**REQUIRED WORK:** Write out the data again in full, exactly as it reads.

(Recorded data)
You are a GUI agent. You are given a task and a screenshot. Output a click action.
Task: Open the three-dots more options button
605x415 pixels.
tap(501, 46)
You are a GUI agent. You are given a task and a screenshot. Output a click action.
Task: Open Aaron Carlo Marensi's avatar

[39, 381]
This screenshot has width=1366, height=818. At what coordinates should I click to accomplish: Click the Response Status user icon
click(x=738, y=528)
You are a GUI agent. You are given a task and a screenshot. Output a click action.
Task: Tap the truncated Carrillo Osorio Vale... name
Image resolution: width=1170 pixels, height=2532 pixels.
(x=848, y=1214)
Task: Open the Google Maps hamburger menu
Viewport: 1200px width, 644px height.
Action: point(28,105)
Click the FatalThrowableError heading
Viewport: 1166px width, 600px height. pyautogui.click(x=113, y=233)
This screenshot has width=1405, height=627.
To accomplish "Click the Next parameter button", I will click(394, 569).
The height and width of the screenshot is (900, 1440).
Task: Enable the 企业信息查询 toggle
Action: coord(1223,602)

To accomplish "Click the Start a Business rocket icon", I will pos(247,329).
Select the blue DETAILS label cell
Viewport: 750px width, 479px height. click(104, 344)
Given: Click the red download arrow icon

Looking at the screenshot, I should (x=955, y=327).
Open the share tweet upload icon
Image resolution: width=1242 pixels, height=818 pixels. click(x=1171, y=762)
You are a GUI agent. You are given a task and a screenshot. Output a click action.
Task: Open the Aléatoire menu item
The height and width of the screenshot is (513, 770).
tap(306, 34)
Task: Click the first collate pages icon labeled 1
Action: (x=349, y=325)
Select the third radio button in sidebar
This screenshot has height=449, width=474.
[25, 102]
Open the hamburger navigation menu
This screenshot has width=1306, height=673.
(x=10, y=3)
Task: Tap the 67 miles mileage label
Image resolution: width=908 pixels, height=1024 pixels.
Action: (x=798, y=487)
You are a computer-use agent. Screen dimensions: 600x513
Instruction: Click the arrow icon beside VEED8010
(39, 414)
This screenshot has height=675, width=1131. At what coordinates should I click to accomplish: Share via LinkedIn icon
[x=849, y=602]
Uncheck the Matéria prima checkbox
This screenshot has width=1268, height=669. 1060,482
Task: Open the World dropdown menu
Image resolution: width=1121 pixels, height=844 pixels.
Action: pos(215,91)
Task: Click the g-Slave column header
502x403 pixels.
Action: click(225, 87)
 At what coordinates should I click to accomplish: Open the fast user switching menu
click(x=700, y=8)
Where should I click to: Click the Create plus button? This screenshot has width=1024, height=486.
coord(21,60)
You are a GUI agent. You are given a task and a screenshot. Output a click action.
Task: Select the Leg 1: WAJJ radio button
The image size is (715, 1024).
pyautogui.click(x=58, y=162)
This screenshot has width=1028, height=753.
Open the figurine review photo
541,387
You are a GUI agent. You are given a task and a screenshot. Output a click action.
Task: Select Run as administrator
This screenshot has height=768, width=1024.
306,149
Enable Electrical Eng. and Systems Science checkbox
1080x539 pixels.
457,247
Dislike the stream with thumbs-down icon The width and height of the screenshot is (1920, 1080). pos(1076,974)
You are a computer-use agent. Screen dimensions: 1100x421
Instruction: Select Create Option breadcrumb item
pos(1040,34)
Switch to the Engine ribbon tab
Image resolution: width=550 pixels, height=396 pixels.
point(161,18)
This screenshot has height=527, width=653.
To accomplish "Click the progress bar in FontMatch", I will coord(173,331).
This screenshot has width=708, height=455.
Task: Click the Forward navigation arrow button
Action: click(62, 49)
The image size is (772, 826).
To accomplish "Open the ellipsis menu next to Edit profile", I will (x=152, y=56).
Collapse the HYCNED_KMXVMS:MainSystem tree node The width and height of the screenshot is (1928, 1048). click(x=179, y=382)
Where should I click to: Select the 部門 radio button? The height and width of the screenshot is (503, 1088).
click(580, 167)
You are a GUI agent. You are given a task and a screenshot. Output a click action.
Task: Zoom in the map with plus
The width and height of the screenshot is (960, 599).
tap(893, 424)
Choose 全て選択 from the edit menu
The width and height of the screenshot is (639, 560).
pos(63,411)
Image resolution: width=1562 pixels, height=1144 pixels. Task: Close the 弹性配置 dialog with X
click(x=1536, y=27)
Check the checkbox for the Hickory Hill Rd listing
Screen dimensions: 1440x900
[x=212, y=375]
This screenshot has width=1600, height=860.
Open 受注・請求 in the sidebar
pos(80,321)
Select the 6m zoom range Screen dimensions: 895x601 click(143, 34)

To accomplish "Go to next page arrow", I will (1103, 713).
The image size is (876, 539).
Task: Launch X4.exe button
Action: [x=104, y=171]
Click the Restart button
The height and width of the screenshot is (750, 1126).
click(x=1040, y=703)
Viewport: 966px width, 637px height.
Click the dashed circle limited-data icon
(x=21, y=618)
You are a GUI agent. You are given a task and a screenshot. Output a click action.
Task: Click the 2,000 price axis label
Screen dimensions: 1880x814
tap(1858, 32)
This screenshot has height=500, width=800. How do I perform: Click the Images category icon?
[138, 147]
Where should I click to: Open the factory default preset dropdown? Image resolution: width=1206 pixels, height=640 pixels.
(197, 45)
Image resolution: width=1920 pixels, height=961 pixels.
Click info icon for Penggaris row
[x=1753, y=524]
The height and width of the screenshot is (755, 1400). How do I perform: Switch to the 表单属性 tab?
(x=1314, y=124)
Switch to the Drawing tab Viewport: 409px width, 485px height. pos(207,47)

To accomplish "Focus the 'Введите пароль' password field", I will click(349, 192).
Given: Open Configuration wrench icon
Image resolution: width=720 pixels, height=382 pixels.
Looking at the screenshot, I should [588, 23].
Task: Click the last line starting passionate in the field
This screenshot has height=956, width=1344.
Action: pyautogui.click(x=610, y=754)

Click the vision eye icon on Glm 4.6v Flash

**YOUR RESPONSE:**
You are a GUI agent. You are given a task and a screenshot. Output a click action.
Task: Open the three-dots more options button
605x415 pixels.
tap(501, 46)
You are a GUI agent. You are given a task and a screenshot. Output a click action.
Task: Open Aaron Carlo Marensi's avatar

[39, 381]
This screenshot has width=1366, height=818. At what coordinates should I click to accomplish: Click the Response Status user icon
click(x=738, y=528)
You are a GUI agent. You are given a task and a screenshot. Output a click action.
Task: Tap the truncated Carrillo Osorio Vale... name
Image resolution: width=1170 pixels, height=2532 pixels.
(x=848, y=1214)
Task: Open the Google Maps hamburger menu
Viewport: 1200px width, 644px height.
Action: point(28,105)
Click the FatalThrowableError heading
Viewport: 1166px width, 600px height. pyautogui.click(x=113, y=233)
This screenshot has width=1405, height=627.
To accomplish "Click the Next parameter button", I will click(394, 569).
The height and width of the screenshot is (900, 1440).
Task: Enable the 企业信息查询 toggle
Action: coord(1223,602)

To accomplish "Click the Start a Business rocket icon", I will pos(247,329).
Select the blue DETAILS label cell
Viewport: 750px width, 479px height. click(104, 344)
Given: Click the red download arrow icon

Looking at the screenshot, I should (x=955, y=327).
Open the share tweet upload icon
Image resolution: width=1242 pixels, height=818 pixels. click(x=1171, y=762)
You are a GUI agent. You are given a task and a screenshot. Output a click action.
Task: Open the Aléatoire menu item
The height and width of the screenshot is (513, 770).
tap(306, 34)
Task: Click the first collate pages icon labeled 1
Action: (x=349, y=325)
Select the third radio button in sidebar
This screenshot has height=449, width=474.
[25, 102]
Open the hamburger navigation menu
This screenshot has width=1306, height=673.
(x=10, y=3)
Task: Tap the 67 miles mileage label
Image resolution: width=908 pixels, height=1024 pixels.
Action: (x=798, y=487)
You are a computer-use agent. Screen dimensions: 600x513
Instruction: Click the arrow icon beside VEED8010
(39, 414)
This screenshot has height=675, width=1131. At what coordinates should I click to accomplish: Share via LinkedIn icon
[x=849, y=602]
Uncheck the Matéria prima checkbox
This screenshot has width=1268, height=669. 1060,482
Task: Open the World dropdown menu
Image resolution: width=1121 pixels, height=844 pixels.
Action: pos(215,91)
Task: Click the g-Slave column header
502x403 pixels.
Action: click(225, 87)
 At what coordinates should I click to accomplish: Open the fast user switching menu
click(x=700, y=8)
Where should I click to: Click the Create plus button? This screenshot has width=1024, height=486.
coord(21,60)
You are a GUI agent. You are given a task and a screenshot. Output a click action.
Task: Select the Leg 1: WAJJ radio button
The image size is (715, 1024).
pyautogui.click(x=58, y=162)
This screenshot has width=1028, height=753.
Open the figurine review photo
541,387
You are a GUI agent. You are given a task and a screenshot. Output a click action.
Task: Select Run as administrator
This screenshot has height=768, width=1024.
306,149
Enable Electrical Eng. and Systems Science checkbox
1080x539 pixels.
457,247
Dislike the stream with thumbs-down icon The width and height of the screenshot is (1920, 1080). pos(1076,974)
You are a computer-use agent. Screen dimensions: 1100x421
Instruction: Select Create Option breadcrumb item
pos(1040,34)
Switch to the Engine ribbon tab
Image resolution: width=550 pixels, height=396 pixels.
point(161,18)
This screenshot has height=527, width=653.
To accomplish "Click the progress bar in FontMatch", I will coord(173,331).
This screenshot has width=708, height=455.
Task: Click the Forward navigation arrow button
Action: click(62, 49)
The image size is (772, 826).
To accomplish "Open the ellipsis menu next to Edit profile", I will (x=152, y=56).
Collapse the HYCNED_KMXVMS:MainSystem tree node The width and height of the screenshot is (1928, 1048). click(x=179, y=382)
Where should I click to: Select the 部門 radio button? The height and width of the screenshot is (503, 1088).
click(580, 167)
You are a GUI agent. You are given a task and a screenshot. Output a click action.
Task: Zoom in the map with plus
The width and height of the screenshot is (960, 599).
tap(893, 424)
Choose 全て選択 from the edit menu
The width and height of the screenshot is (639, 560).
pos(63,411)
Image resolution: width=1562 pixels, height=1144 pixels. Task: Close the 弹性配置 dialog with X
click(x=1536, y=27)
Check the checkbox for the Hickory Hill Rd listing
Screen dimensions: 1440x900
[x=212, y=375]
This screenshot has width=1600, height=860.
Open 受注・請求 in the sidebar
pos(80,321)
Select the 6m zoom range Screen dimensions: 895x601 click(143, 34)

To accomplish "Go to next page arrow", I will (1103, 713).
The image size is (876, 539).
Task: Launch X4.exe button
Action: [x=104, y=171]
Click the Restart button
The height and width of the screenshot is (750, 1126).
click(x=1040, y=703)
Viewport: 966px width, 637px height.
Click the dashed circle limited-data icon
(x=21, y=618)
You are a GUI agent. You are given a task and a screenshot. Output a click action.
Task: Click the 2,000 price axis label
Screen dimensions: 1880x814
tap(1858, 32)
This screenshot has height=500, width=800. How do I perform: Click the Images category icon?
[138, 147]
Where should I click to: Open the factory default preset dropdown? Image resolution: width=1206 pixels, height=640 pixels.
(197, 45)
Image resolution: width=1920 pixels, height=961 pixels.
Click info icon for Penggaris row
[x=1753, y=524]
The height and width of the screenshot is (755, 1400). How do I perform: Switch to the 表单属性 tab?
(x=1314, y=124)
Switch to the Drawing tab Viewport: 409px width, 485px height. pos(207,47)

To accomplish "Focus the 'Введите пароль' password field", I will click(349, 192).
Given: Open Configuration wrench icon
Image resolution: width=720 pixels, height=382 pixels.
Looking at the screenshot, I should [588, 23].
Task: Click the last line starting passionate in the field
This screenshot has height=956, width=1344.
Action: pyautogui.click(x=610, y=754)

Click the vision eye icon on Glm 4.6v Flash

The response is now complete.